Das führte am Ende dazu, dass auch die schiitischen Milizionäre die Waffen streckten. Mit hunderten von kleinen Projekten versuchten die Besatzer, Kleinbetriebe zu stärken und Arbeitsplätze zu schaffen, Scheichs zu besänftigen und gleichzeitig die Aussöhnung der Sunniten mit dem Staat voranzutreiben. Doch das ist, wenn überhaupt, nur oberflächlich gelungen. Bagdad ist eine weitgehend schiitische und geteilte Stadt. Der „Surge“ hat nur zementiert, was die schiitischen Milizen mit der Vertreibung und Ermordung von Sunniten begonnen hatten. Der Konflikt zwischen Schiiten und Sunniten ist nicht gelöst.

Seit die Amerikaner die Kontrolle an die schiitisch dominierte Regierung von al-Maliki übergeben haben, gärt es unter den sunnitischen Milizionären. Entgegen den Zusagen der Regierung erhielten nur wenige eine feste Anstellung. Wer einen Job hat, bekommt oft monatelang sein Gehalt nicht. Darüber hinaus sind in den vergangenen Monaten zahlreiche Milizenchefs Mordanschlägen zum Opfer gefallen oder ins Gefängnis gewandert. Dass sich Regierungschef Nuri al-Maliki nach dem unklaren Ausgang der Parlamentswahl eisern an seinen Posten klammert, statt die Regierungsbildung seinem laizistischen Konkurrenten Allawi zu überlassen, schürt unter Sunniten das ohnehin tief verwurzelte Misstrauen gegenüber den Schiiten. Das spielt der Al-Qaida in die Hände, die nach wie vor nicht geschlagen ist. Die Strukturen der schiitischen Milizen sind ebenfalls noch intakt. Angesichts von mehr als 2600 Toten seit Jahresbeginn 2010 ist der Krieg im Irak noch nicht vorbei.

Dramatisch verschlechtert hat sich seit 2003 die Lage für die Christen im Irak. Sie leiden unter der Verfolgung und dem Terror islamistischer Extremisten. Von den mehr als eine Million Angehörigen acht verschiedener christlicher Kirchen, die zuvor im Irak lebten – davon rund 80 Prozent Katholiken –, haben laut Erhebungen des Vatikans inzwischen über die Hälfte das Land verlassen.

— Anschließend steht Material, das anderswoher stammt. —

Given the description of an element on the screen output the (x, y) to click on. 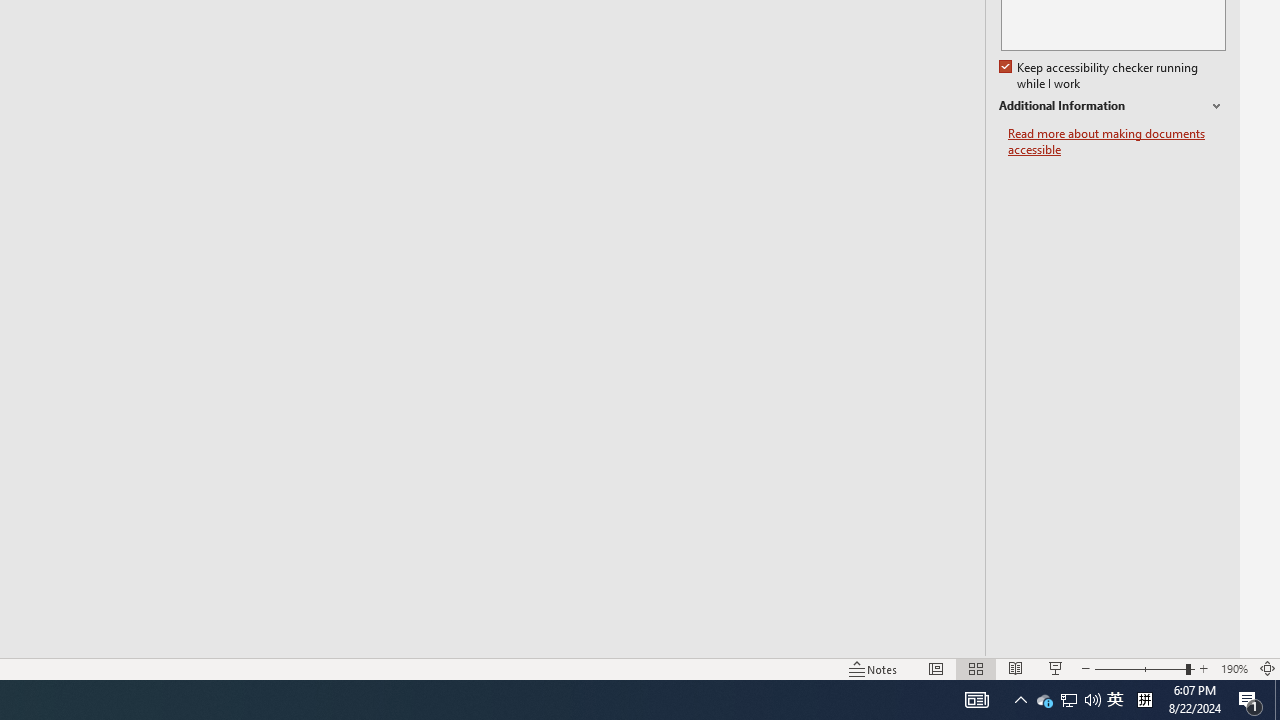
Zoom 190% (1234, 668)
Given the description of an element on the screen output the (x, y) to click on. 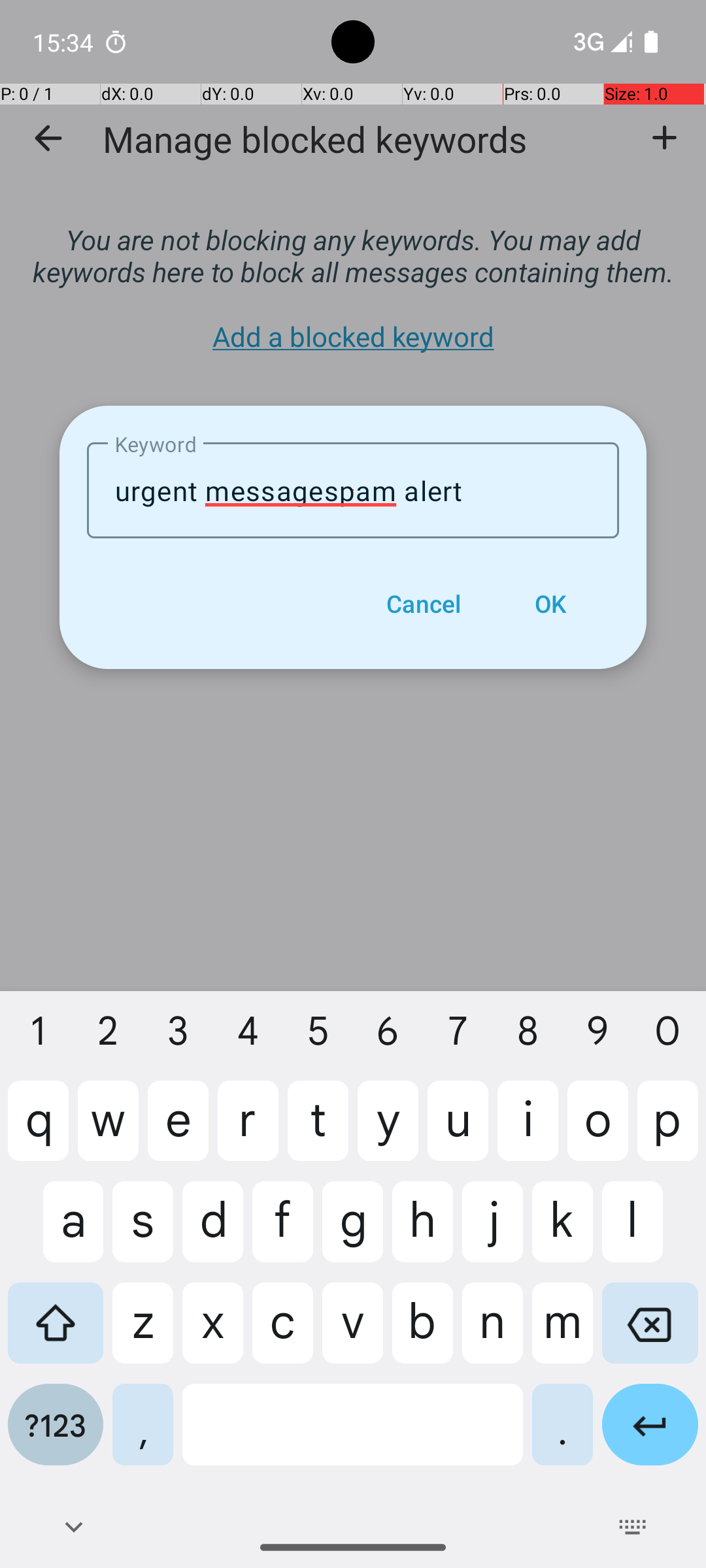
urgent messagespam alert Element type: android.widget.EditText (352, 490)
Given the description of an element on the screen output the (x, y) to click on. 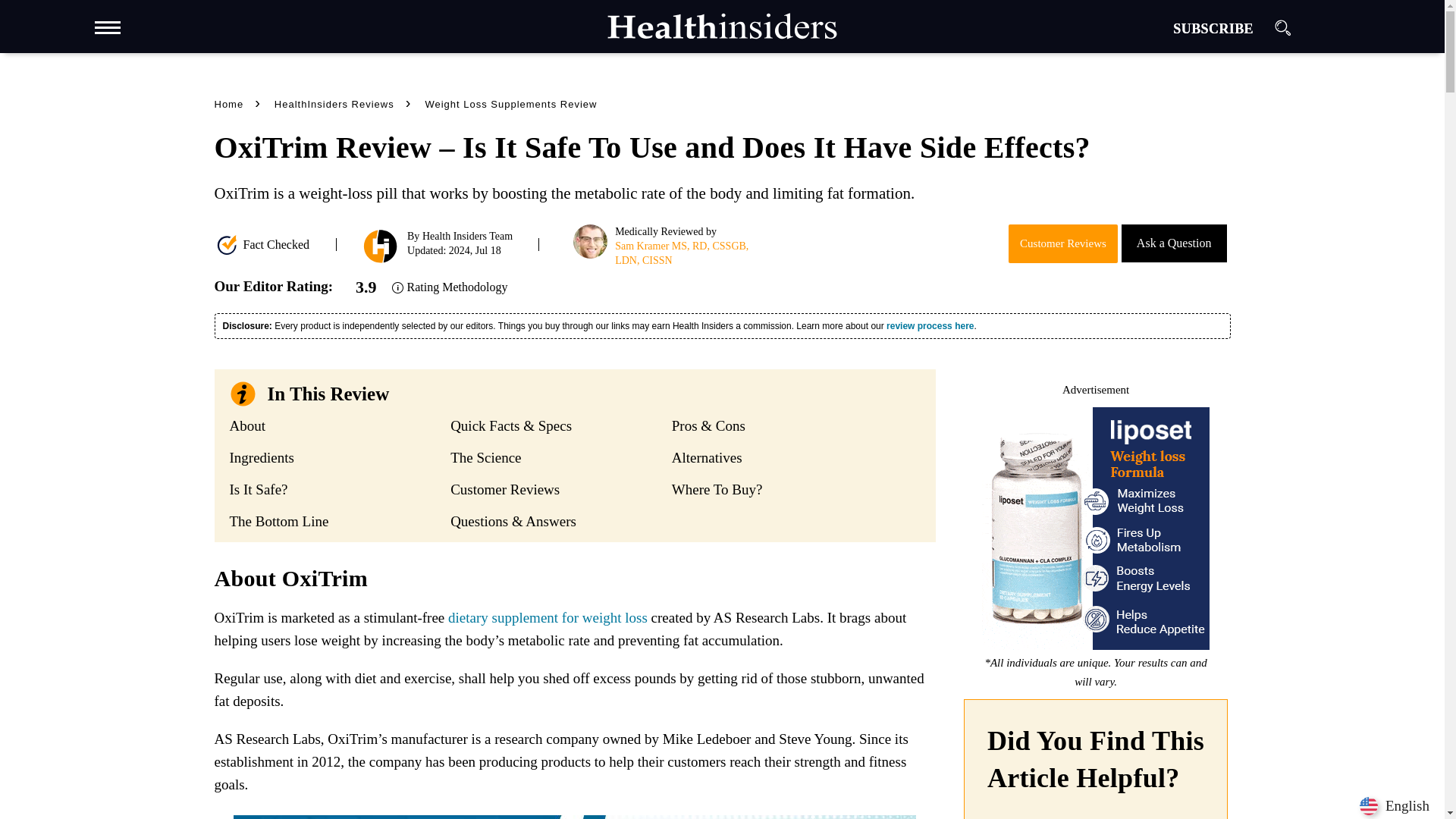
HealthInsiders Reviews (349, 103)
Home (242, 103)
Rating Methodology (449, 286)
SUBSCRIBE (1213, 28)
Weight Loss Supplements Review (510, 104)
Given the description of an element on the screen output the (x, y) to click on. 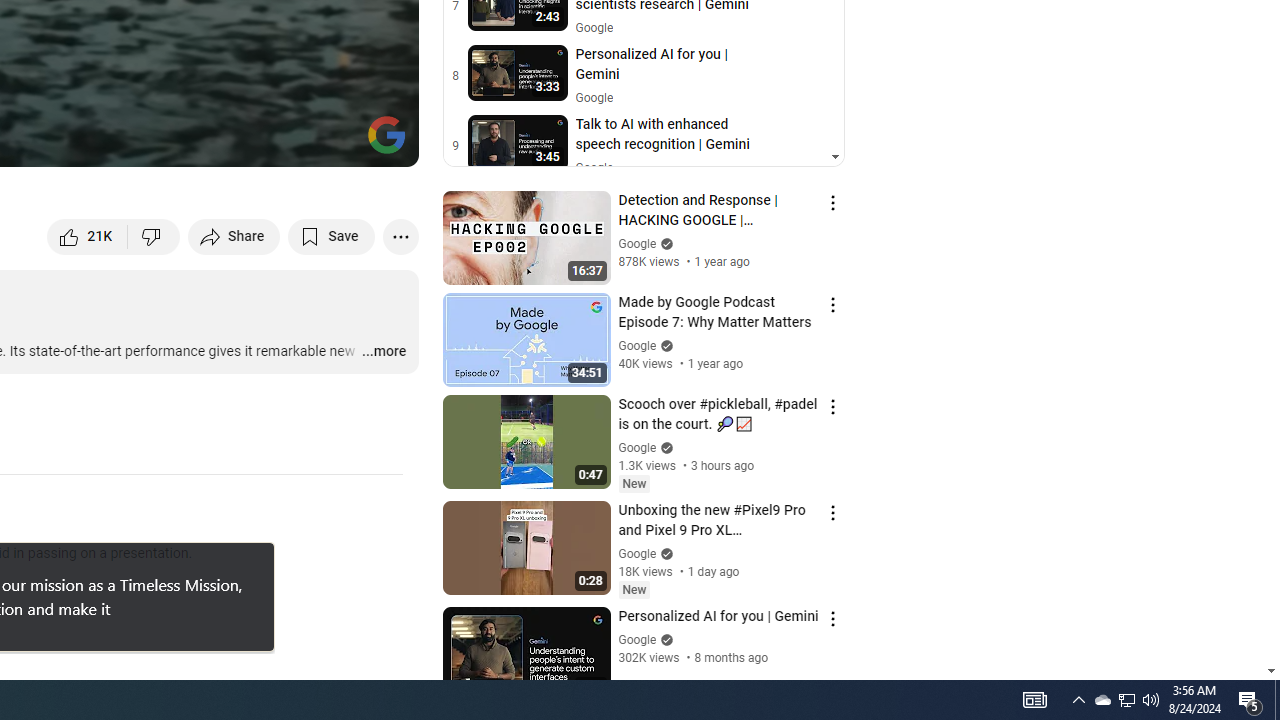
Dislike this video (154, 236)
Save to playlist (331, 236)
New (634, 590)
Full screen (f) (382, 142)
Theater mode (t) (333, 142)
Share (234, 236)
More actions (399, 236)
like this video along with 21,118 other people (88, 236)
Channel watermark (386, 134)
...more (382, 352)
Given the description of an element on the screen output the (x, y) to click on. 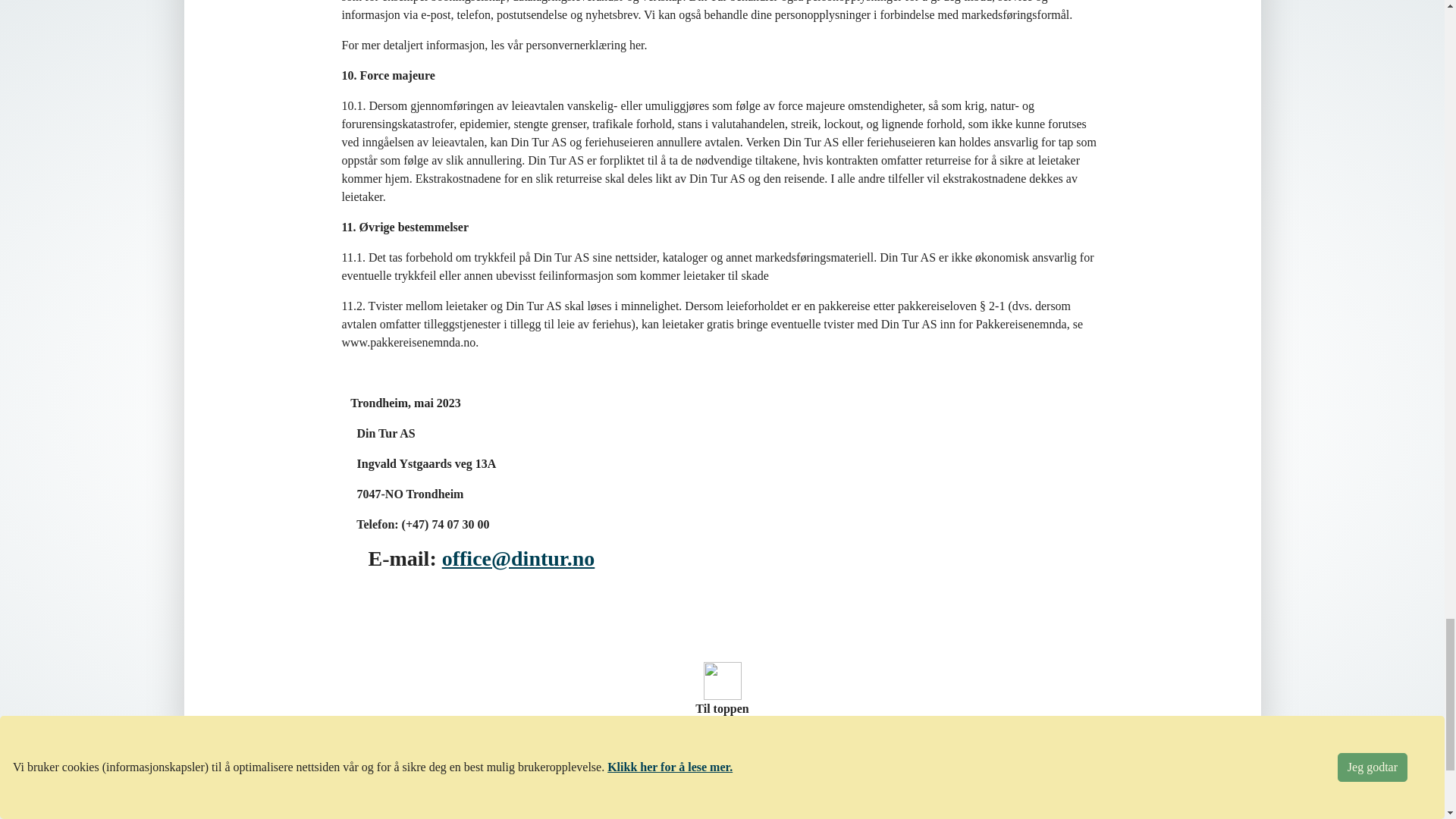
Ansatte (956, 815)
Til toppen (721, 689)
Kontakt oss (966, 797)
Given the description of an element on the screen output the (x, y) to click on. 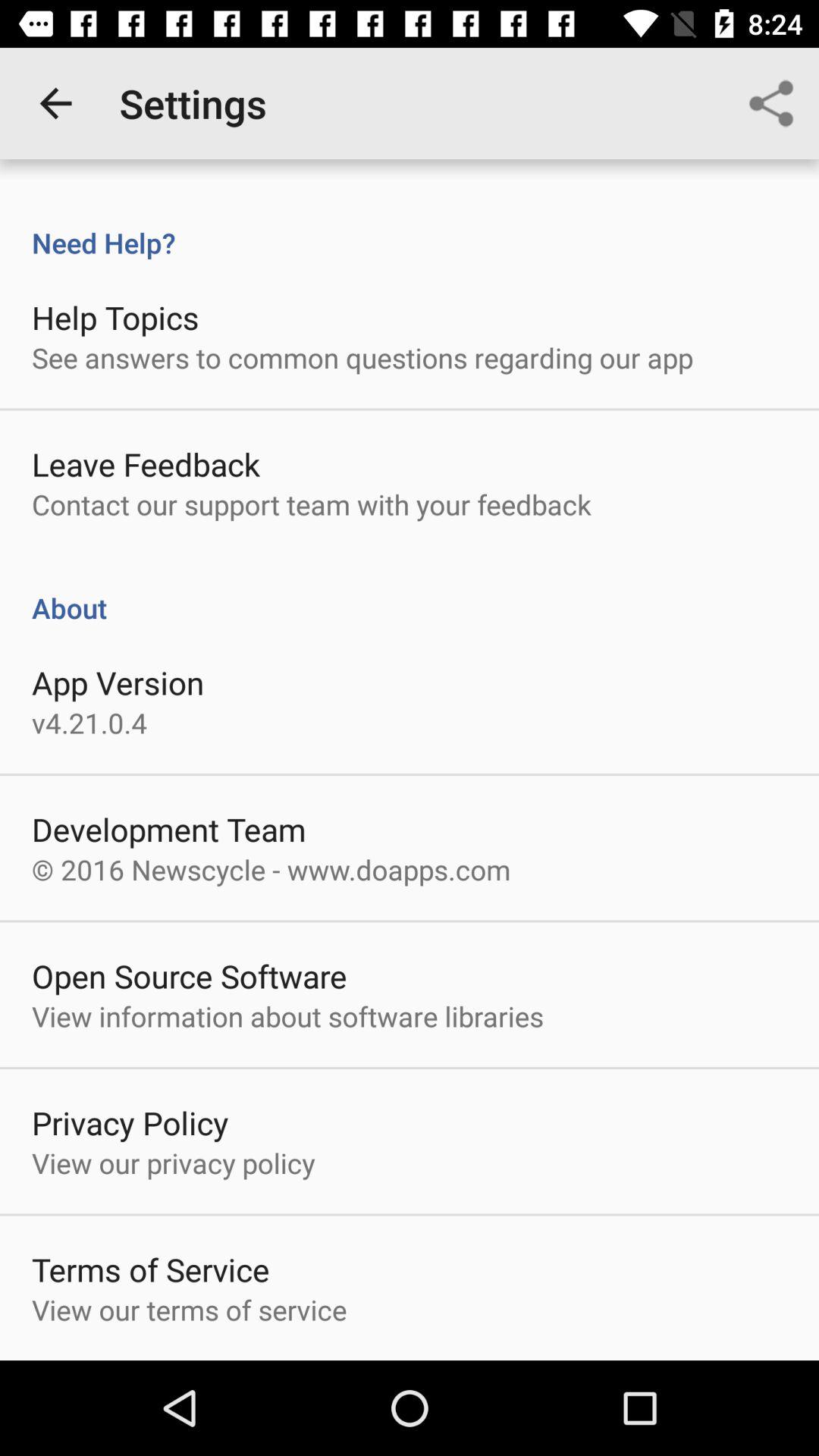
select the icon above help topics icon (409, 226)
Given the description of an element on the screen output the (x, y) to click on. 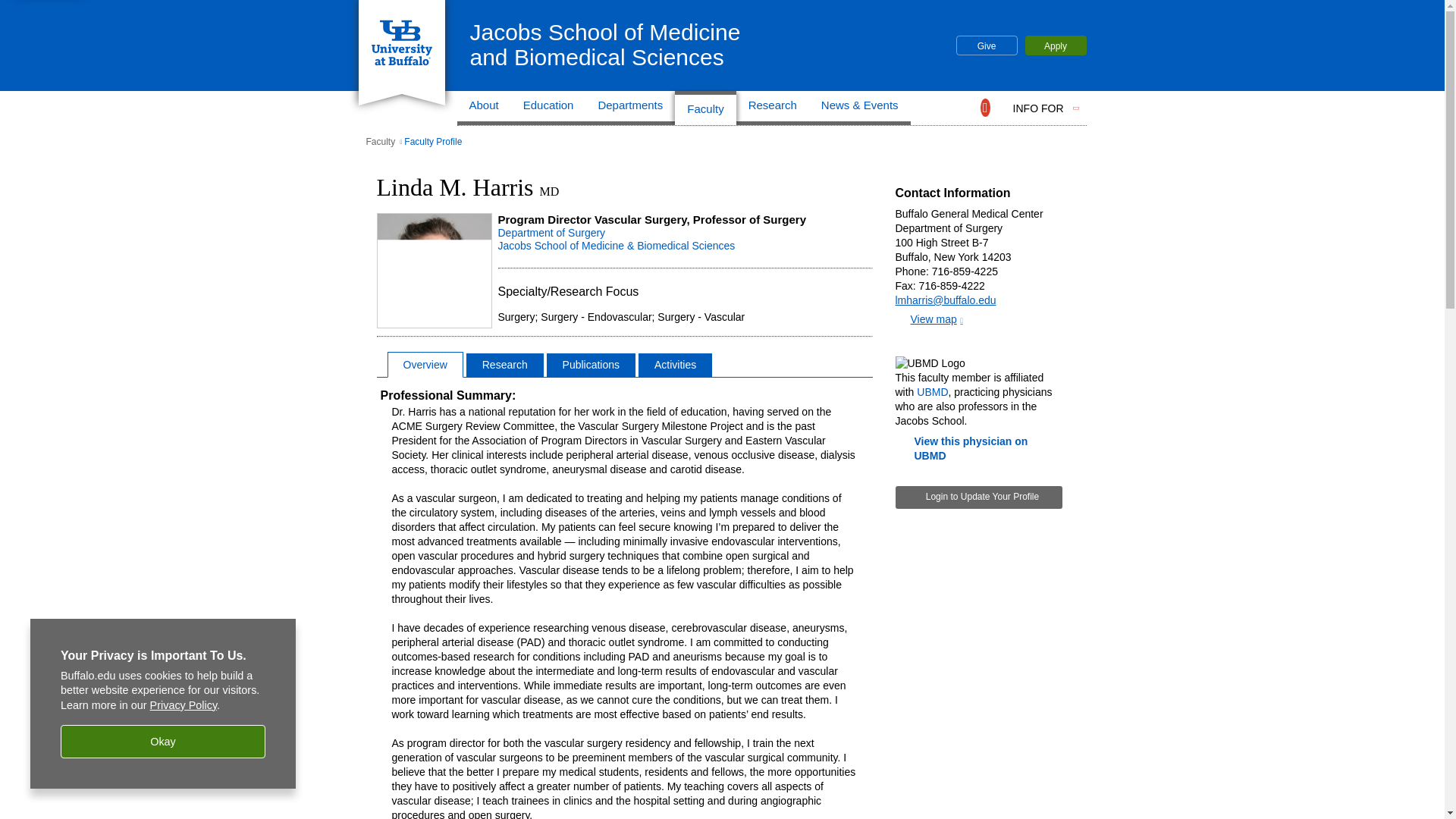
Department of Surgery (551, 232)
About (484, 107)
Departments (605, 44)
Apply (630, 107)
Research (1055, 45)
Faculty (772, 107)
Research (705, 107)
Give (504, 364)
Publications (985, 45)
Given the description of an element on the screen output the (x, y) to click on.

Auch für die USA sind die Kosten von siebeneinhalb Jahren Krieg und Besatzung erheblich. Über 1,5 Millionen Soldaten sind seit März 2003 im Irak gewesen, 4481 haben ihr Leben verloren. Darüber hinaus wurden zehntausende Soldaten verwundet oder leiden unter posttraumatischen Belastungsstörungen. Die Versorgung dieser physisch und psychisch invaliden GIs wird die US-amerikanischen Steuerzahler in den kommenden Jahrzehnten noch viele Milliarden Dollar kosten, zusätzlich zu den bisherigen Ausgaben für Krieg und Besatzung. Diese belaufen sich auf rund eine Billion US-Dollar, wie Präsident Barack Obama anlässlich des Abzuges der letzten US-Kampftruppen Ende Juli erklärte. Zur Erinnerung: Im Juli 2003 bezifferte der damalige Vorsitzende des außenpolitischen Senatsausschusses in Washington die zu erwartenden Gesamtkosten für Krieg und Besatzung im Irak auf „maximal 74 Milliarden Dollar“. Eine Summe, so der Senator damals, die „wir innerhalb von zwei Jahren durch erhöhte Einnahmen aus der irakischen Ölproduktion wieder reinholen werden“.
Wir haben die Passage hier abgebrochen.